I was wondering if our relationship with our earthly fathers has any correlation with our relationship with our Heavenly Father? Does a person who desperately needed the love of a father receive God with so much hunger on knowing how loving God is? Does one who understands the love of a father find it easy to understand the love of God? Or does one who has had it rough with their earthly father find it difficult to embrace God for who He is?
I have mused over such thoughts for some years now. When I mentioned to a mentor that I might carry out a study on this, in her wisdom, she advised me not to because the results may just not correlate the way I want to. But this morning, as I pondered over the revelation that God is a prayer-hearing and answering God, I had to reflect on my relationship with my late father and why it took me so long to understand that God is one who hears and answers prayers.

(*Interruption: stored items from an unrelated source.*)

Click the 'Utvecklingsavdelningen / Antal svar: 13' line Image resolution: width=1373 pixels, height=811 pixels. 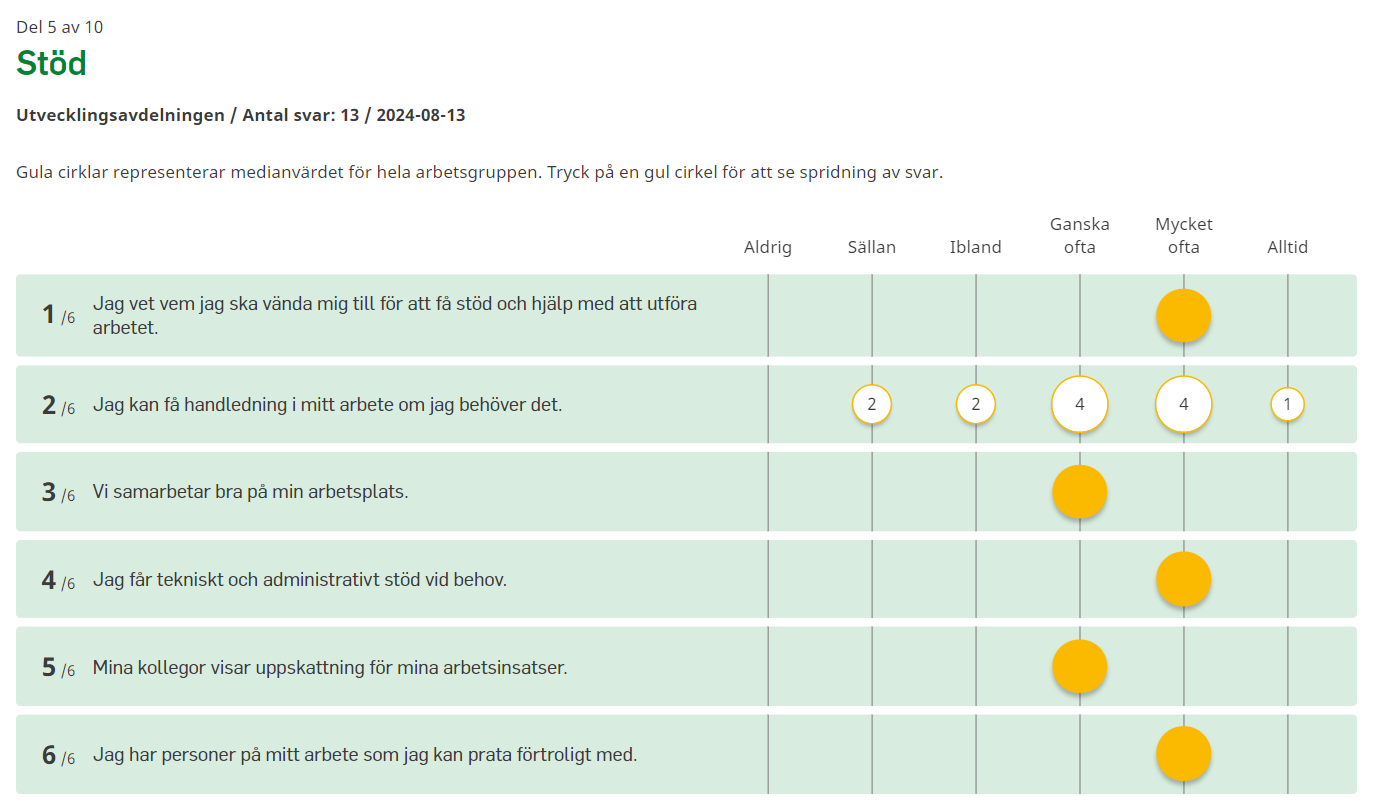point(240,115)
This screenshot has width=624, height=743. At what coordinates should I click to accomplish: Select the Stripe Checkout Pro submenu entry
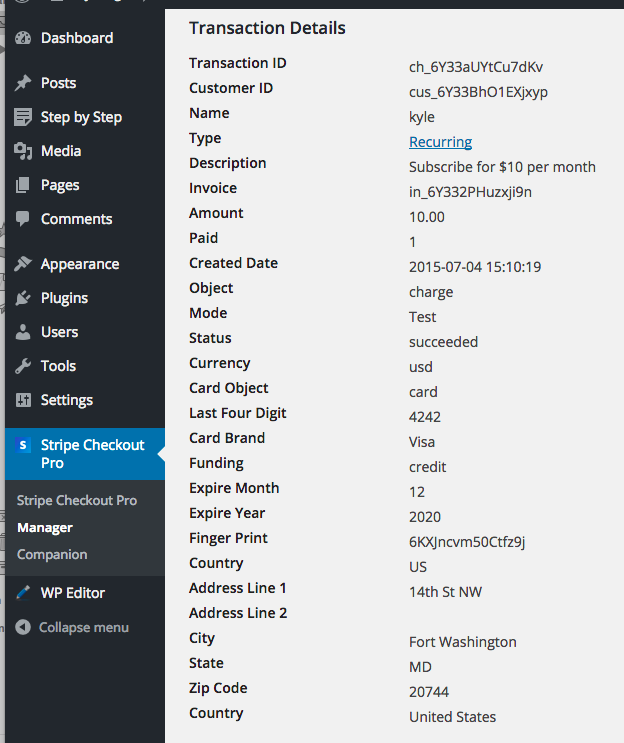[x=77, y=500]
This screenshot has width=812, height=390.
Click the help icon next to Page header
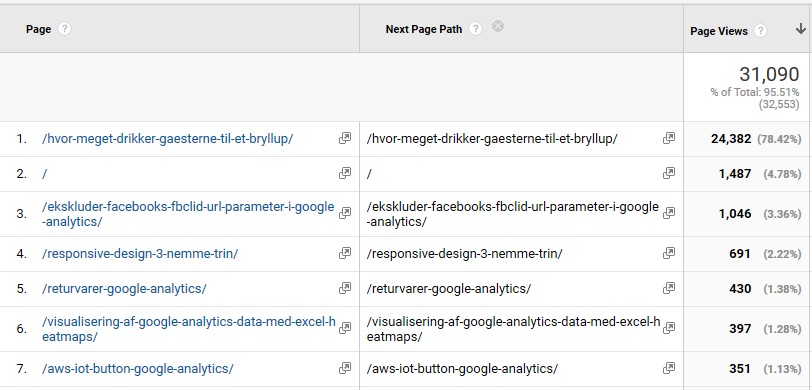(x=64, y=29)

Asking Daddy for anything, including basic necessities, was a task to first overcome fear and prepare my heart for disappointments. I had to check if I had been good in the past week - making me worthy of the request. If I had passed my exams very well, I would not only make requests for myself, but take that of my sisters, to kill 6 birds with one stone. His initial reply was either "No" or "Ask your mother" or "Bring it up later". Eventually he would do it, but the "No" and "Later" was always to painful to bear. I believed all fathers were like that.
As I got older and met other fathers, especially my father-in-law, I realized not all father's were like Daddy. Please understand, my Daddy was a very good man, very jovial, had lots of friends, very intelligent, and I love him. I am only using a part of him for this post. Every time I read the contribution to "From The Heart Of A Loving Father" by a friend whom I know is very close to her father, I say, "this lady truly understands the love of a father". When Mr. Rita prays, he has this confidence that what he has asked for, he will get. He does not need to remind God or even beg for it. Why not, when every time he asked his father for anything, he did not get "No" or "remind me later".

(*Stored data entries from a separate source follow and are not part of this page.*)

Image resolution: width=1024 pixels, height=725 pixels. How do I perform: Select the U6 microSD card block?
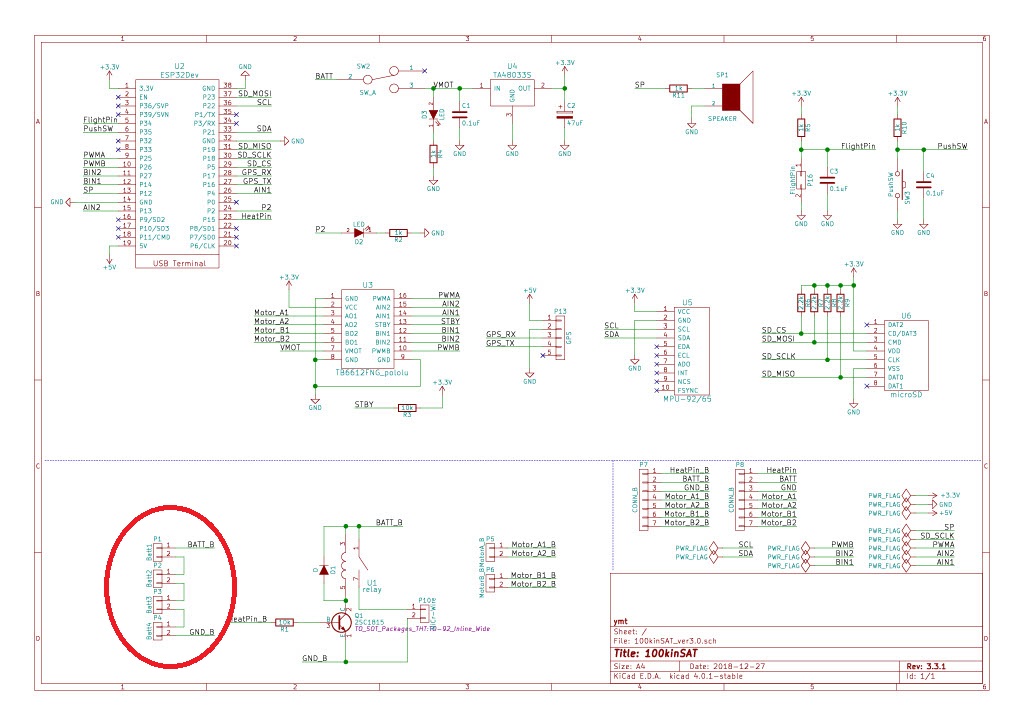click(905, 355)
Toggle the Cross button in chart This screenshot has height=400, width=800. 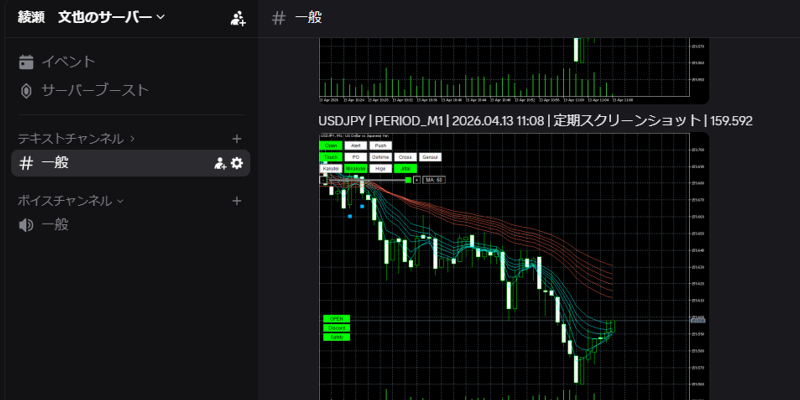click(x=405, y=157)
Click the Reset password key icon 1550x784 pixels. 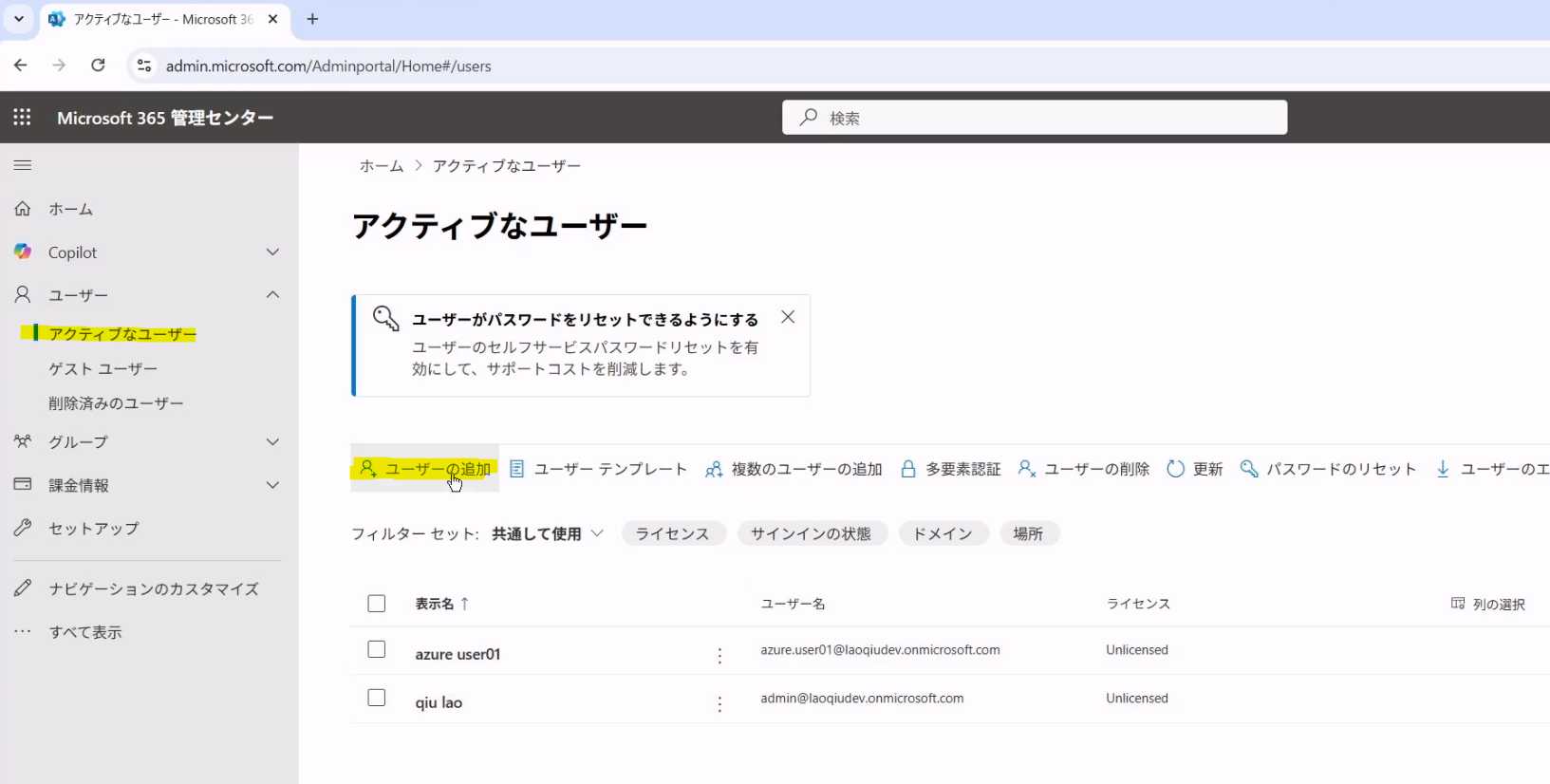(x=1249, y=469)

So you can imagine that a part of me believed whenever I asked God for something for myself His response was "No", "Not Now", "Ask again". (I had no doubt that if I prayed for someone else, He will answer). It was always a surprise when He answered my prayers on time and exceeded my expectations. Today I finally knew why - He is a Prayer hearing and answering God. He even hears the prayers of the sinner, for when I had not accepted Jesus into my life, God had answered my prayers. He is the God who changes not. For ALL the Promises of God in Him [Christ Jesus] are Yea, and in Him Amen, unto the Glory of God by us.
From today henceforth, as I come to Him, I come with the confidence that He hears and answers my prayers. What about you?